TEXT: Begin

Alcoholism is a Disease That Tells You That You Haven't Got a Problem

As anyone who's ever had any involvement with someone afflicted with drink or drugs, there is nothing anyone can do for someone who is not prepared to help themselves. Charles wasn't prepared to give up drink when his career was falling to pieces. And why? Alcoholism is a disease that tells you that you haven't got a problem. You are the only one who can't see it.

Brilliantly described by Neil Kinnock as a gregarious loner, I and any one of my ex-alcoholic friends could spot the problem from the other side of a crowded room. Untreated alcoholism is a death sentence. It claims everyone from iconic young singers to middle age politicians. They either give up, or their body gives up on them. The problem is, alcoholism is a malady of the mind for which alcohol is just a symptom not the cause. It needs to be identified when we're kids - a long time before we've even smelt a drink.

Speak to anyone who knew Charles Kennedy and they say the same thing, an outsider, and amazing performer, slightly lost. He was, as those same people will tell you, a leader who both his party and the public trust.

TEXT: End
THE DATA: Begin

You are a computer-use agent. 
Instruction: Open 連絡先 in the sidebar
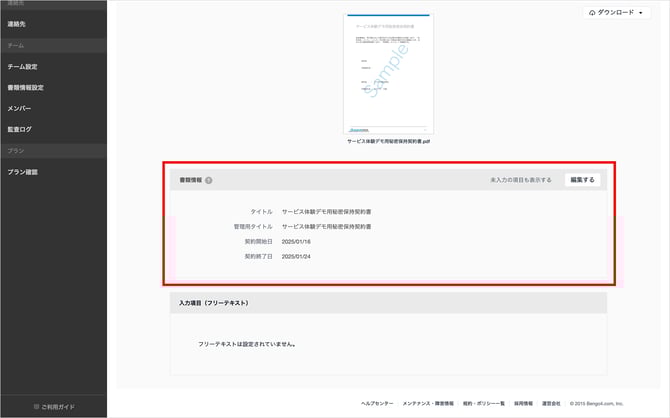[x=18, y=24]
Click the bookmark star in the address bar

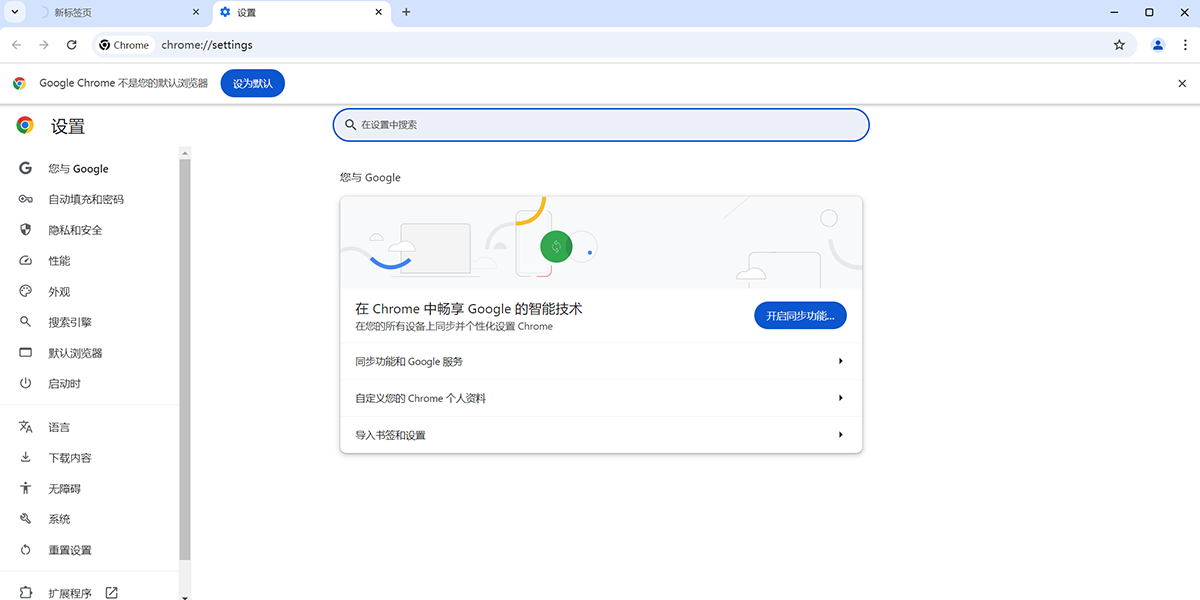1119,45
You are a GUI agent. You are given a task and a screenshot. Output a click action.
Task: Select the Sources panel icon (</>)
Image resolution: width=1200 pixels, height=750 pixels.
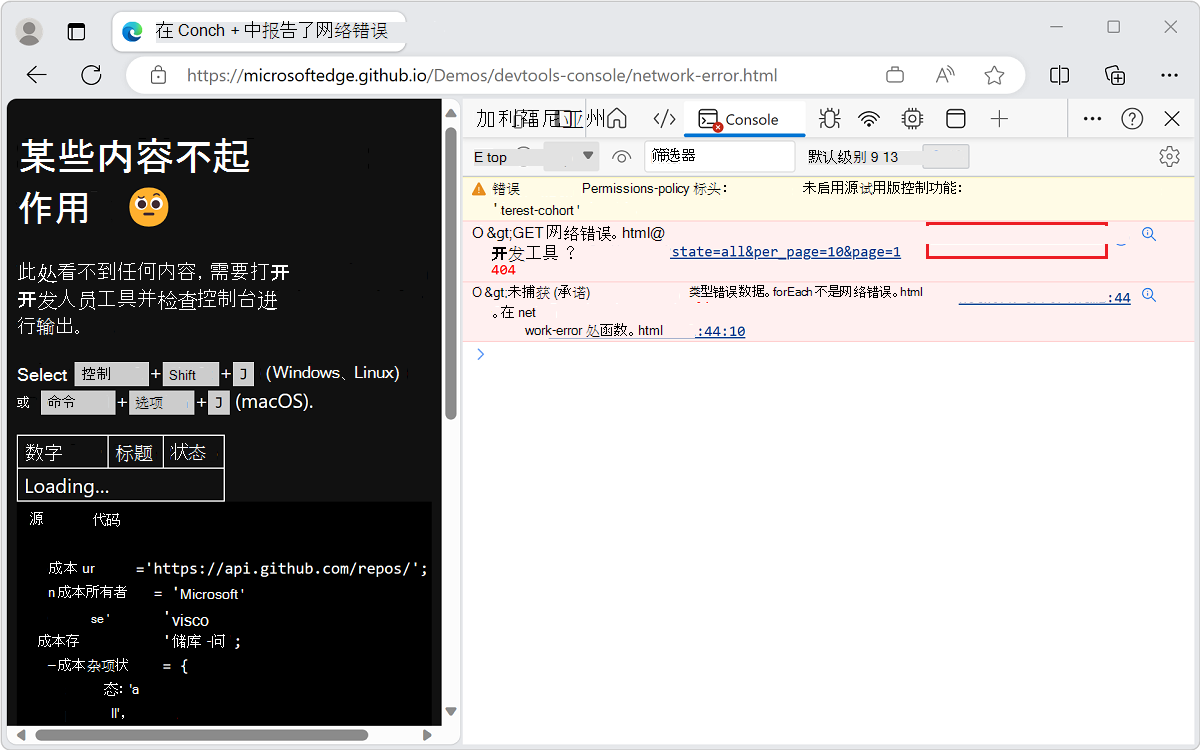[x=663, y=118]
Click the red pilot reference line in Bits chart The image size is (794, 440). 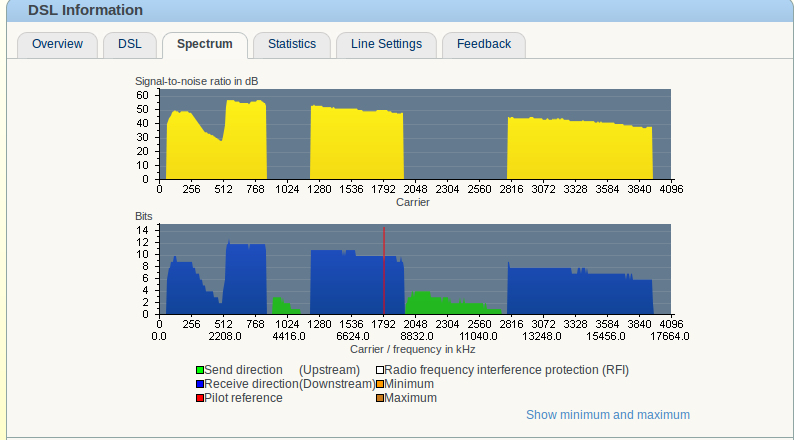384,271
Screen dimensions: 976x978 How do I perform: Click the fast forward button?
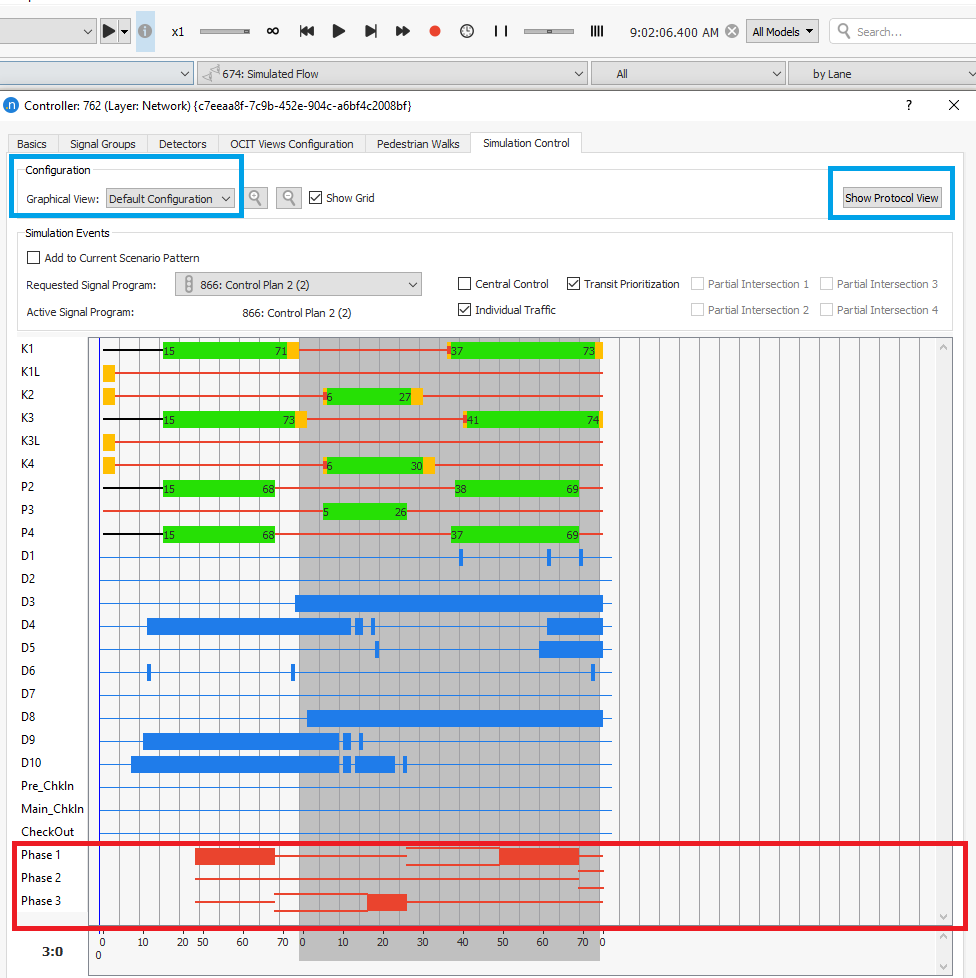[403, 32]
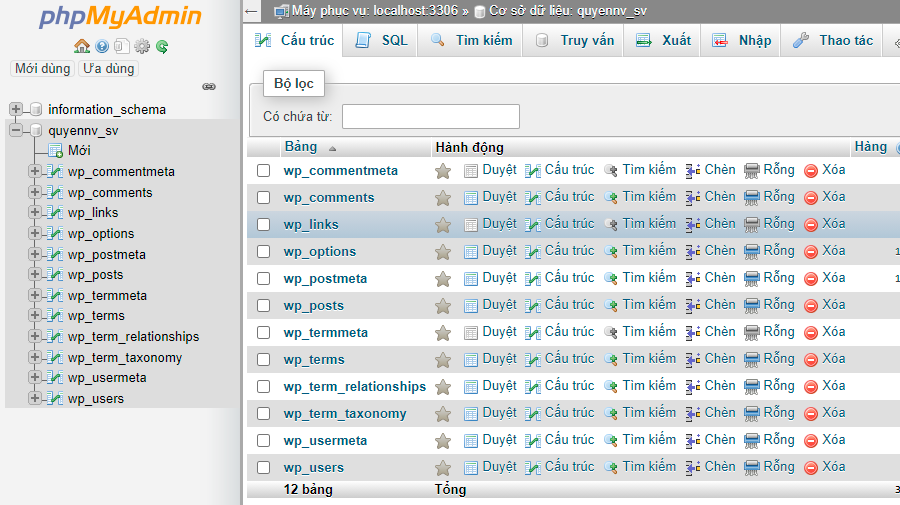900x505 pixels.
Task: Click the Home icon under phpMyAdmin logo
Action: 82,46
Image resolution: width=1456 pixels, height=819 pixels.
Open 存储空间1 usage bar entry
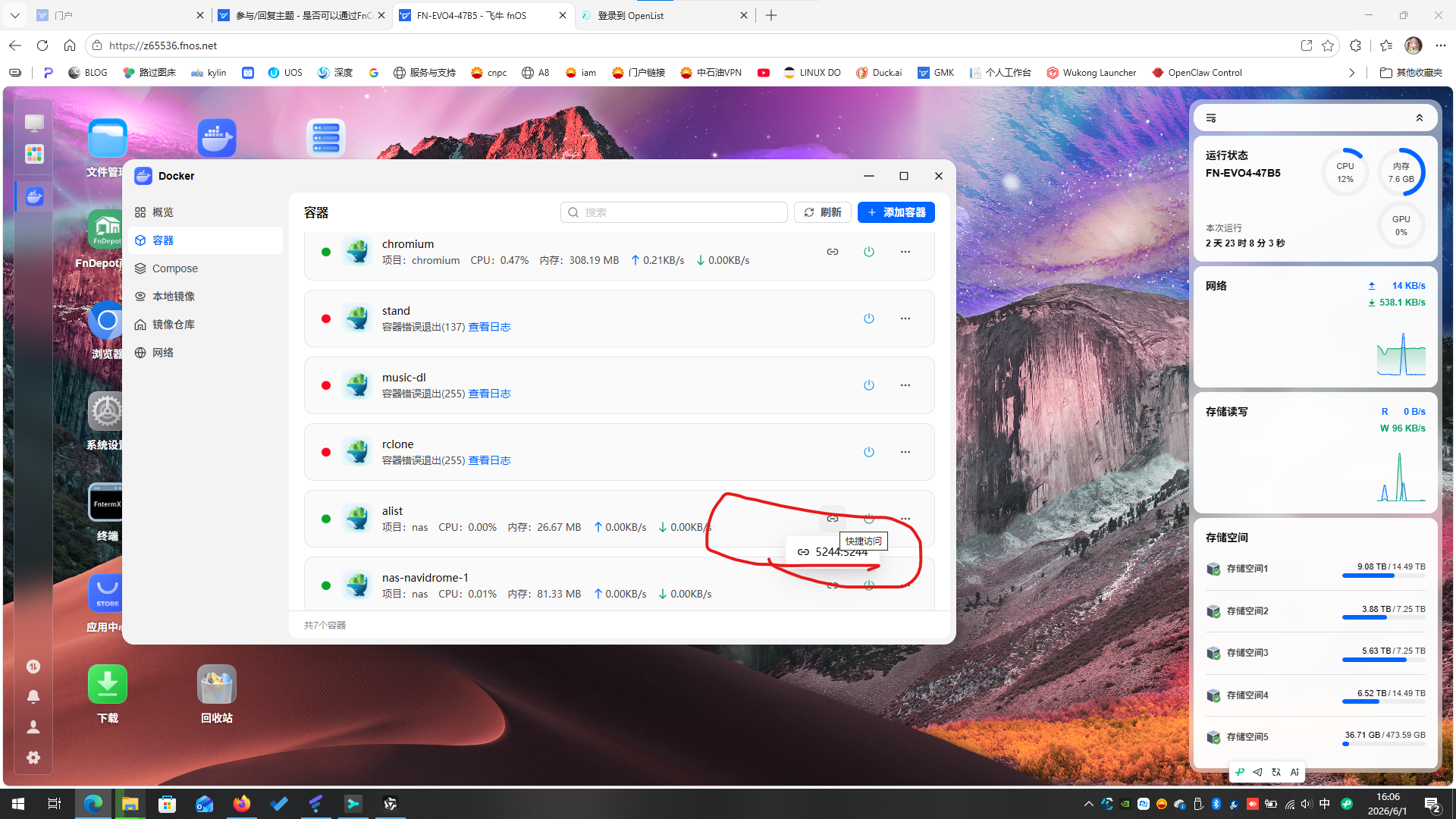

THE DATA: End

- _PROBLEM DETAILS_: Summarize the text on alcoholism in two sentences.

- _RESULT OF THIS TASK_: Alcoholism is a disease that tells people they have no problem, and no one can help someone who is not prepared to help themselves, as with Charles Kennedy, who would not give up drink even as his career fell to pieces. Untreated, it is a death sentence: a malady of the mind for which alcohol is only a symptom, and it needs to be identified in childhood, long before a first drink.